## Problem to work on
Read through the material below and copy each line in which the word "text" occurs.

## Given data
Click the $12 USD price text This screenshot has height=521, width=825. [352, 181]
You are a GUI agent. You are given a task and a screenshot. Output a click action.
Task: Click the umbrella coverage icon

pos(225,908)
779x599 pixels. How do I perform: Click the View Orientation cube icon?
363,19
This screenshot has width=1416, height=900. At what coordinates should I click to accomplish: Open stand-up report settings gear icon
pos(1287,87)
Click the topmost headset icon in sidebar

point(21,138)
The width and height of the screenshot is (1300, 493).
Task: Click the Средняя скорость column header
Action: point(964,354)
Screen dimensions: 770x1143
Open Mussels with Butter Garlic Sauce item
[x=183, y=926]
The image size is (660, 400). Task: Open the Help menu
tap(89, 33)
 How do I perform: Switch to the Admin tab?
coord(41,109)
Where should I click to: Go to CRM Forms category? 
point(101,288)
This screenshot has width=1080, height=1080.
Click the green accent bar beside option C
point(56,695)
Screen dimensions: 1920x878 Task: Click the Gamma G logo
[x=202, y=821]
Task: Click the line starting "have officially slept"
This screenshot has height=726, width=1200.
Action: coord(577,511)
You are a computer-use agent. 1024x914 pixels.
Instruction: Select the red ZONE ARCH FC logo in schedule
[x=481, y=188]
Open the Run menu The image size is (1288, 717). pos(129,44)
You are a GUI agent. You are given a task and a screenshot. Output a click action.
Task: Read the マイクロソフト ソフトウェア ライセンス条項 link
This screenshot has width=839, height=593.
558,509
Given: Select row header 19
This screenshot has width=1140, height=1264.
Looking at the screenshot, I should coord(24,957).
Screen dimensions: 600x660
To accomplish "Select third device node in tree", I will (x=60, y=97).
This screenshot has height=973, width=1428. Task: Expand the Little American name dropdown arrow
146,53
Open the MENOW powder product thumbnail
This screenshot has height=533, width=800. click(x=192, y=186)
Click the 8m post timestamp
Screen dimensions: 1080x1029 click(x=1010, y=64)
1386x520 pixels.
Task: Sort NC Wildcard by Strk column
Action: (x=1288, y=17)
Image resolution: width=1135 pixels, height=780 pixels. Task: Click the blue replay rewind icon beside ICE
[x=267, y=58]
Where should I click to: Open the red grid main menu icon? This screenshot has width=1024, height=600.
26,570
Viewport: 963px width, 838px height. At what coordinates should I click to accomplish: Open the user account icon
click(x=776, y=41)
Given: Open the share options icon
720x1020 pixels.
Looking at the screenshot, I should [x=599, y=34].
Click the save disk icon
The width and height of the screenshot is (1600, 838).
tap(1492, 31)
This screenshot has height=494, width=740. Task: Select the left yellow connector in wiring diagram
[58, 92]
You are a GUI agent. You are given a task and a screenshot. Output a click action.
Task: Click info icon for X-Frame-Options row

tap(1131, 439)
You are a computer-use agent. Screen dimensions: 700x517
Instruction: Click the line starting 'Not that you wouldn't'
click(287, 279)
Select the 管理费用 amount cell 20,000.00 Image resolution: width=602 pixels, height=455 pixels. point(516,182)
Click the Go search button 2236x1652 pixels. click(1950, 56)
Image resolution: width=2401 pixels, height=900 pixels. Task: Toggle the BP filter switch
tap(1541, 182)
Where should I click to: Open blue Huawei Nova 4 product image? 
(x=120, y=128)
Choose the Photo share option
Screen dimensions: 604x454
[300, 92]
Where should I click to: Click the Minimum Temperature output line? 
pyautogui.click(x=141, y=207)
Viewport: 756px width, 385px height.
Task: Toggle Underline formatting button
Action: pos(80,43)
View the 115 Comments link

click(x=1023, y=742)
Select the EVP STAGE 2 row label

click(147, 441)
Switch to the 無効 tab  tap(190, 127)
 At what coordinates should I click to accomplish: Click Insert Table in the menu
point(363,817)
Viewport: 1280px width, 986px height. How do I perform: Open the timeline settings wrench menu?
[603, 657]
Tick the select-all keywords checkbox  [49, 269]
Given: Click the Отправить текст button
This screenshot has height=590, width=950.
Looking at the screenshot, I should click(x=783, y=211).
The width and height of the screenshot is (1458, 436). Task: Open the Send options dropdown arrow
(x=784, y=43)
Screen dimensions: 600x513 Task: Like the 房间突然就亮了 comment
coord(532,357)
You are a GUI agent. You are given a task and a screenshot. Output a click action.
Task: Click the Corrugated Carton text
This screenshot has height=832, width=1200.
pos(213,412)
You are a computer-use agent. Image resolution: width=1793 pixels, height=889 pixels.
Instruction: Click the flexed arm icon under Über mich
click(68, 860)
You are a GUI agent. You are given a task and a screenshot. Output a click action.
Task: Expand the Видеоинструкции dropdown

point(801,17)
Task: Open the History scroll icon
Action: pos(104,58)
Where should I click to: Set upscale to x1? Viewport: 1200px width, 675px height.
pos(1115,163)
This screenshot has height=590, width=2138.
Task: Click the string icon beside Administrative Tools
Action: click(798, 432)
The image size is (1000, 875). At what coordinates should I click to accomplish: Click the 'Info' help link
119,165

## Exercise answer
Click the $12 USD price text This screenshot has height=521, width=825. [352, 181]
Task: Click the Corrugated Carton text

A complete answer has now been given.